Дневник читателя. Русская литература в 2007 году | страница 81
Увы, только к ветрености или злокозненности читателей, критиков и собратьев по цеху проблему «второй книги» не сведешь. Писателя, окрыленного первым успехом, стерегут две равно серьезных опасности. Либо он, сменив тему, круг героев, повествовательную манеру, проваливается в чужое, не любимое и не освоенное, пространство – и так «проваливает» работу, вроде бы законно претендующую на новизну. Либо вязнет в самоповторах.
«Илиади. Книга песен» – второй роман Марты Петровой. Первый – «Валторна Шилклопера» – неожиданно, победно, с какой-то непривычной веселой легкостью вошел в букеровский шорт-лист 2004 года. Прежде о Марте Петровой никто слыхом не слыхал, ибо прозы она до «Валторны…» не сочиняла. Основной стратегией текста – изящной имитации дневника интеллигентной москвички – была «игра в достоверность». С одной стороны, реалии общемосковской (в частности – культурной) жизни впечатляюще конкретны и узнаваемы, а интимная интонация заставляет поверить в реальность мужа, дочери, родственников, друзей и знакомых героини-рассказчицы. С другой, сказочная легкость запечатленного житья-бытья (ничего дурного с симпатичными персонажами не случается), обилие цитат и литературных шуток, зримый намек на то, что автор скрывается под псевдонимом, придавали миру «Валторны…» ощутимую толику фантастичности, если не иллюзорности. Кстати, сам я «пал жертвой» этой «игры в достоверность». В романе не раз упоминаются книжные обзоры, которые муж рассказчицы пишет для культурной страницы серьезной газеты. С ним-то я и был отождествлен, а когда принялся клятвенно заверять, что жена моя «Валторны…» не писала, что у меня меньше свойственников и больше дочерей, что к джазу я равнодушен, пива не пью никогда, а кроме обзоров сочиняю и кое-что еще (рецензии, например), то, увидев скептическую улыбку собеседника, почувствовал всю ничтожность «жизненных» аргументов. Конечно, в книжке и должно быть «не так» – на то она и книжка.

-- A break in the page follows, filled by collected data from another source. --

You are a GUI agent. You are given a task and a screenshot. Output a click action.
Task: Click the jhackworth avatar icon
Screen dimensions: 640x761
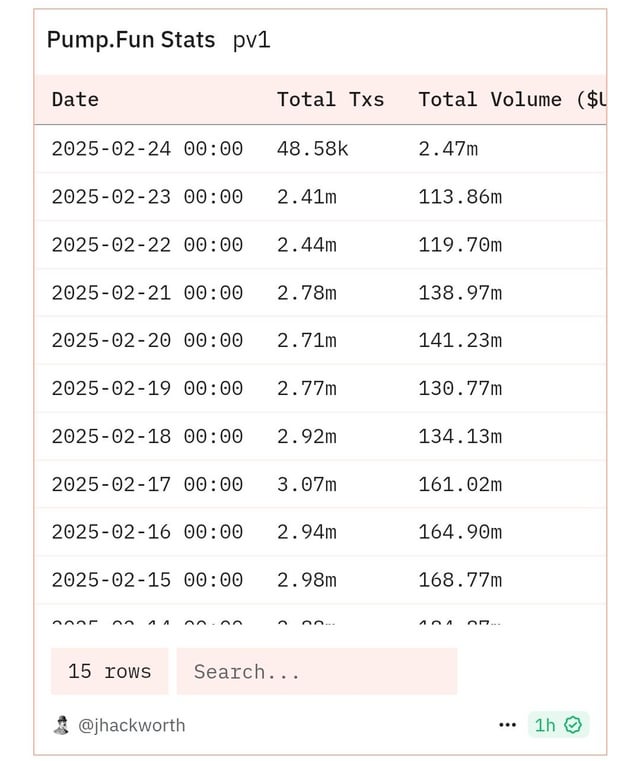click(x=61, y=725)
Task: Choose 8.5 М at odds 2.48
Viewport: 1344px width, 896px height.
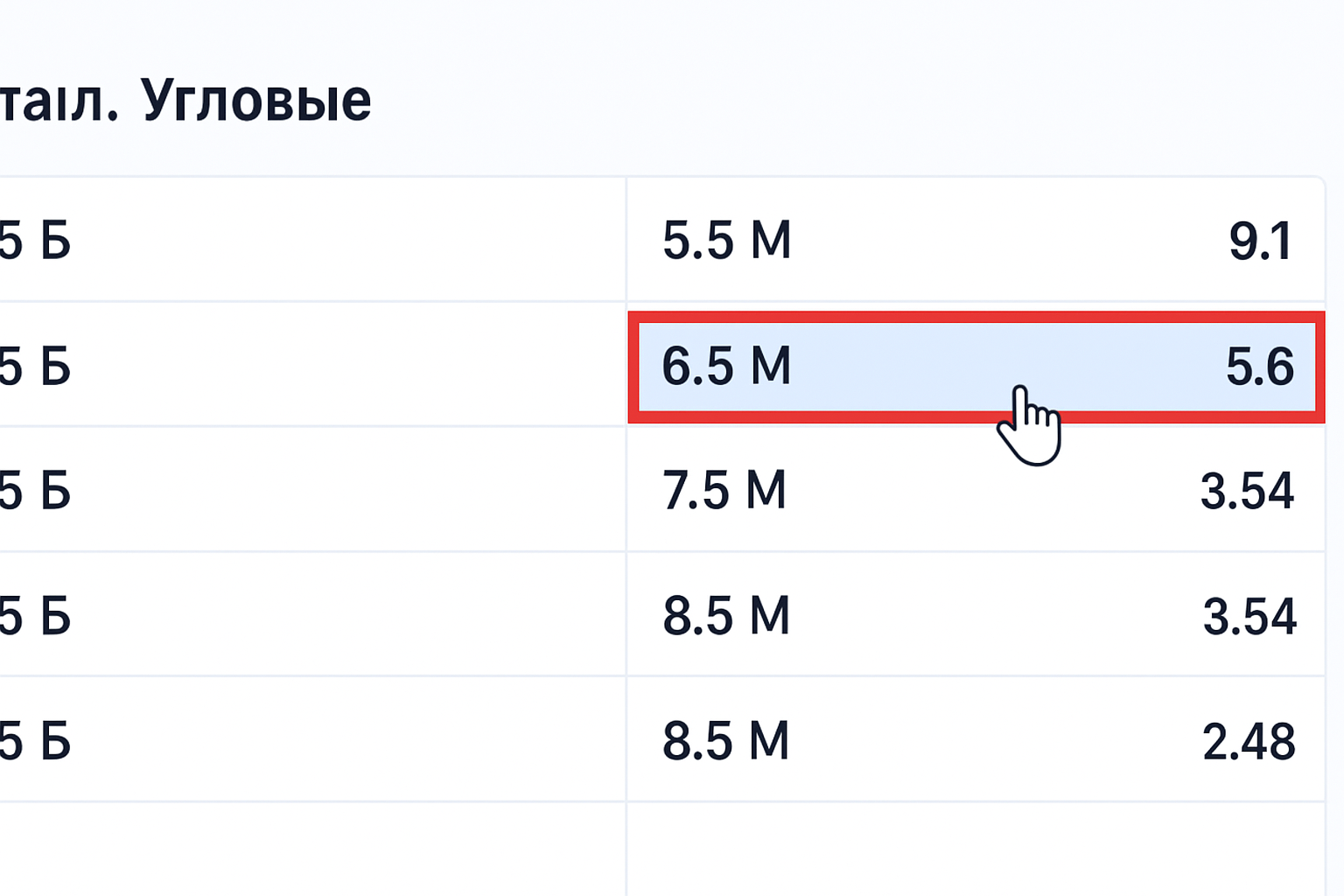Action: (x=976, y=740)
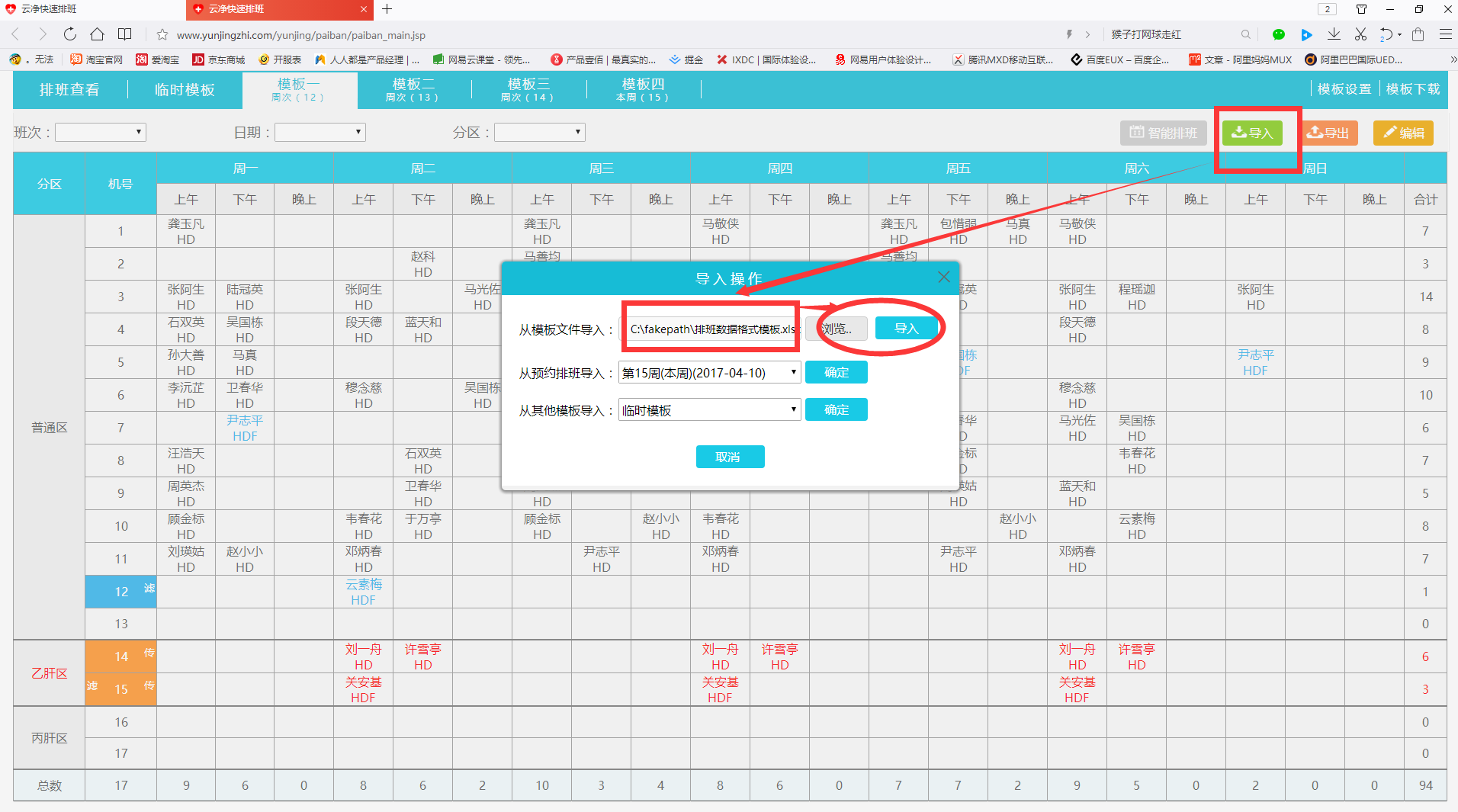Expand the 从其他模板导入 template dropdown

point(709,410)
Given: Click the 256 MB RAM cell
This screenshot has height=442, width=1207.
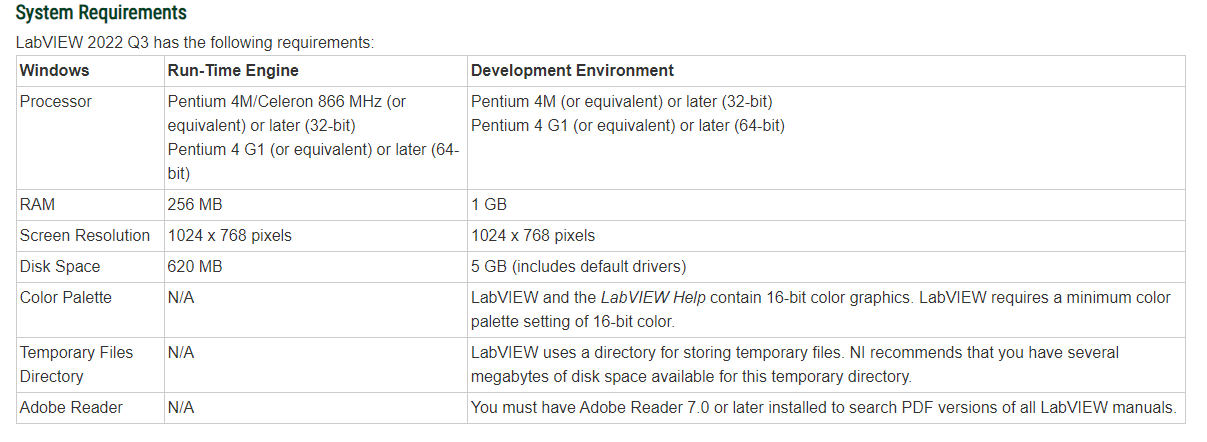Looking at the screenshot, I should (x=195, y=204).
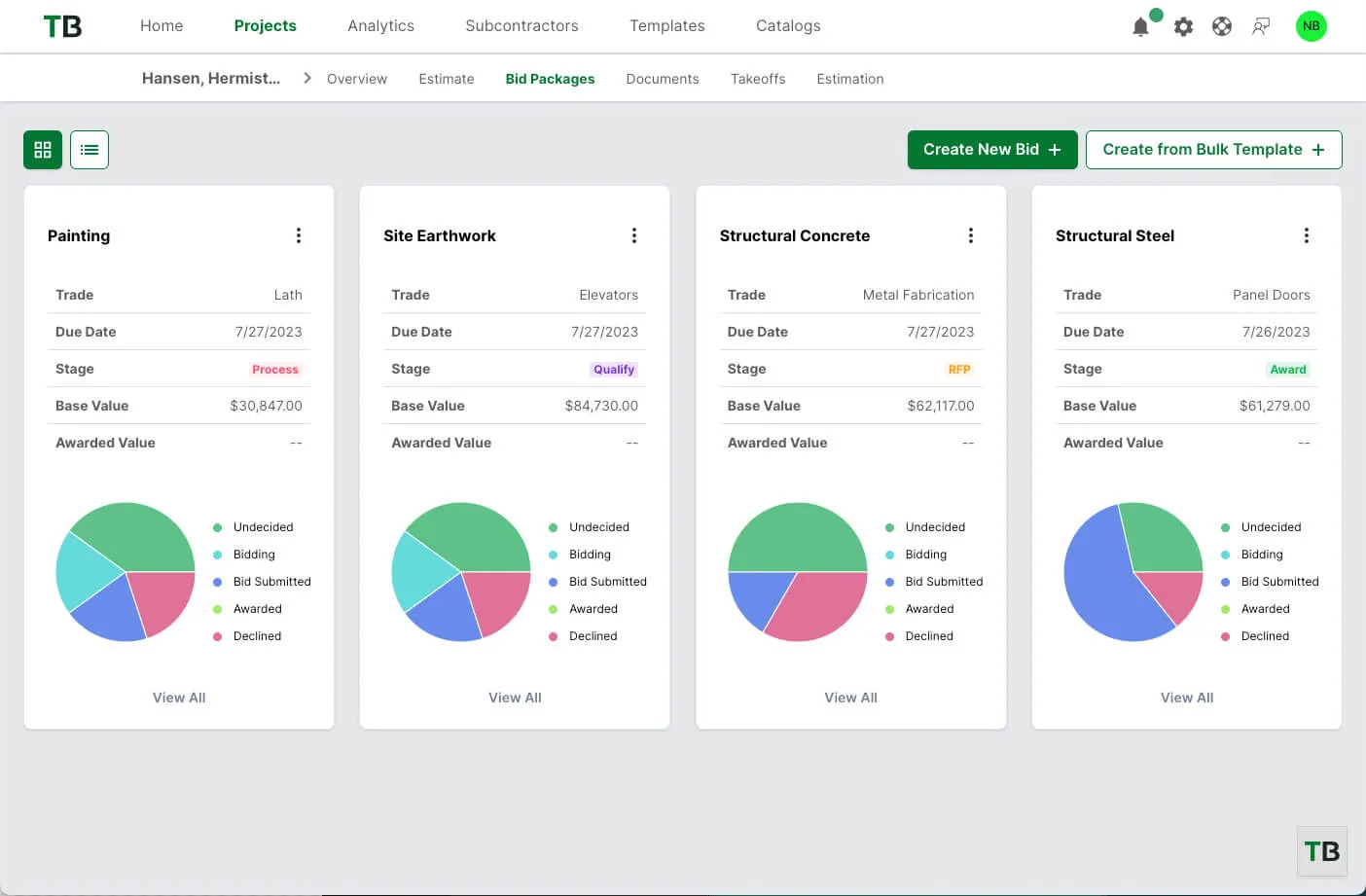Switch to the Documents tab
The height and width of the screenshot is (896, 1366).
662,78
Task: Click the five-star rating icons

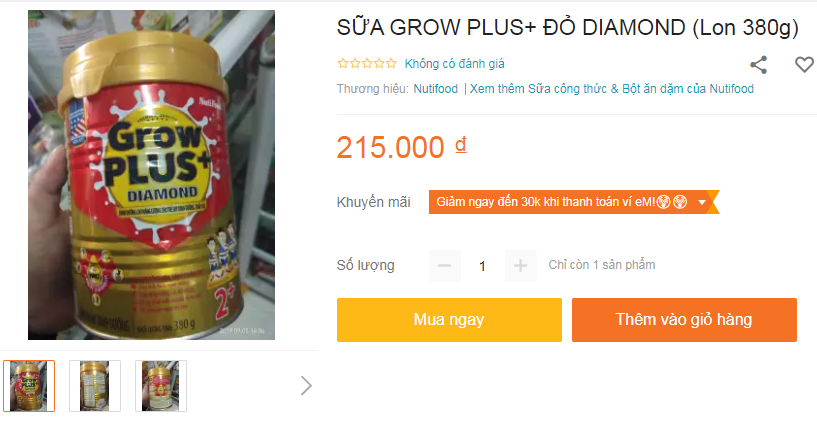Action: 367,64
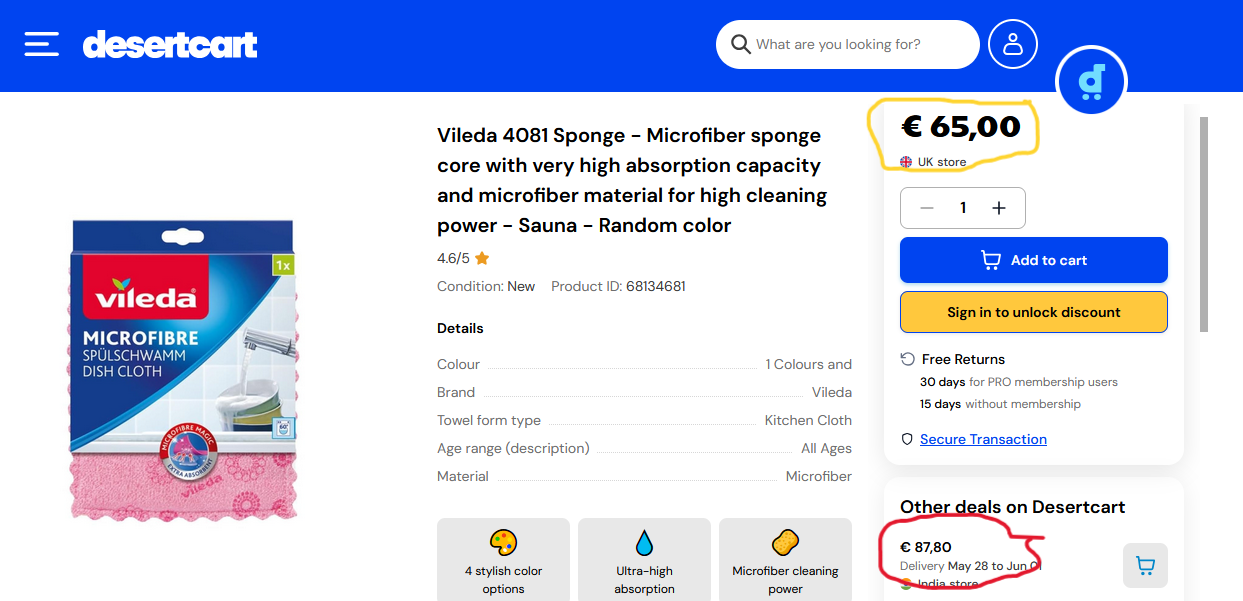The height and width of the screenshot is (601, 1243).
Task: Open the hamburger navigation menu
Action: point(41,44)
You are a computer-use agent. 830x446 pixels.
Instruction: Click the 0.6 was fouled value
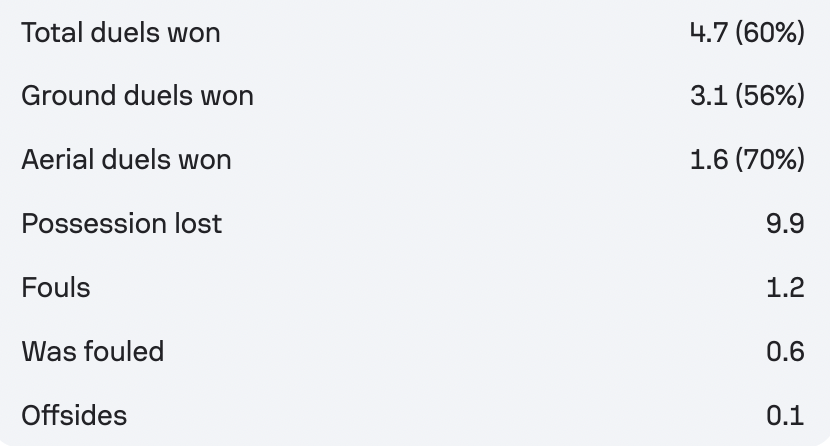tap(786, 352)
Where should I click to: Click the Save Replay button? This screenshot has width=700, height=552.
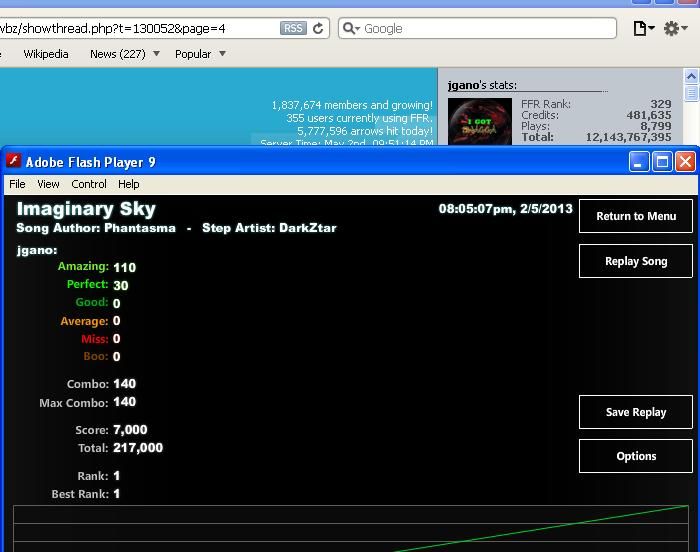click(x=635, y=412)
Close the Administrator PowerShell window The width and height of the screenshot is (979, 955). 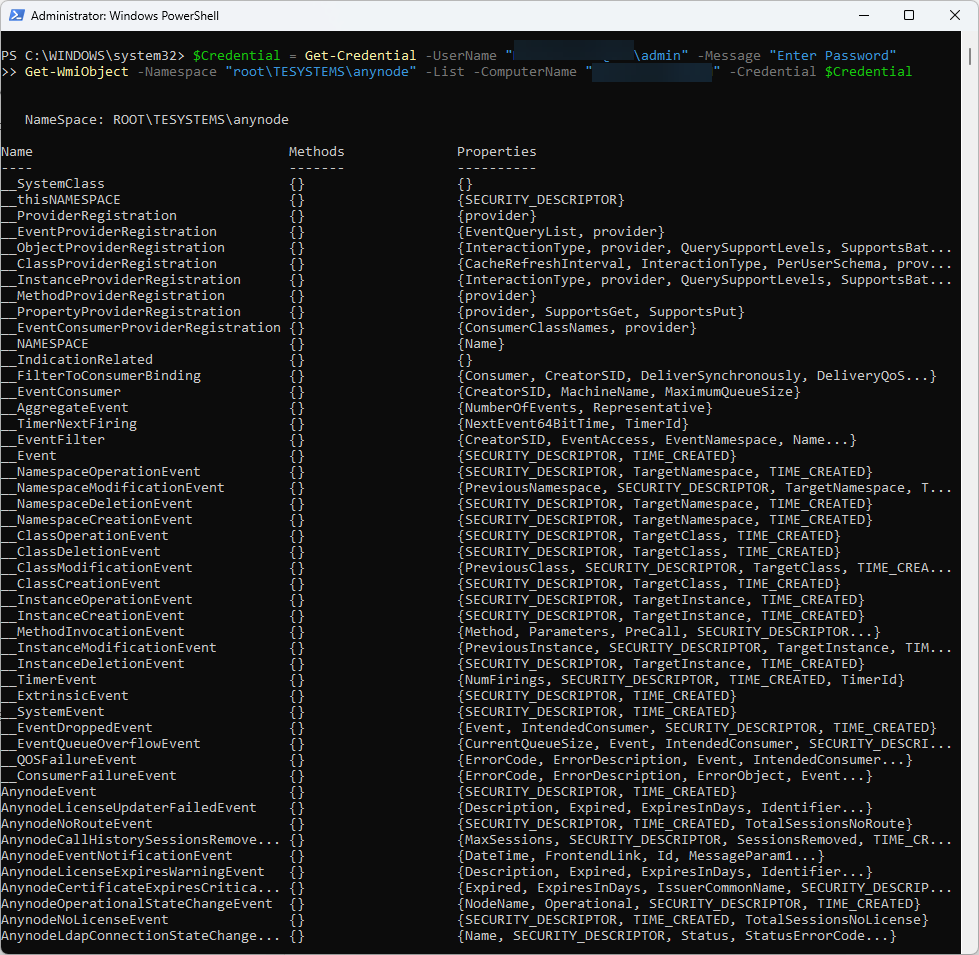[x=954, y=15]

Суть «фантастичности» романа, по-моему, была мало кем понята. «Легкомысленную» Марту Петрову упрекали то ли за то, что таких благополучных, дружных, достойно держащихся, сочетающих вкус к жизни и вкус к культуре людей нет в природе (знамо дело, в наших палестинах водятся исключительно люмпены, духлессы, бандиты и олигархи), то ли за то, что изображать таковых – буде они и есть – стыдно, ибо таким путем производится лакировка гнусной действительности, за что беспечного автора непременно еще клюнет жареный петух. Вообще-то, кажется мне, что сия поганая птица клевала писательницу не меньше, чем иных печальников горя народного. Но писала она о торжестве нормы (а не аномалии, выдающей себя за норму), о праве на счастье людей, что не гонятся за бешеными деньгами и не валяются в кювете, а любят и толково делают свое дело днем и с удовольствием отдыхают вечером. Городская сказка не отрицала сомнительную реальность, но утверждала достоинство, извините за выражение, интеллигенции, а заодно мягко объясняла, чем жизнь отличается от выживания. Для этого потребовалось многое вынести за скобки.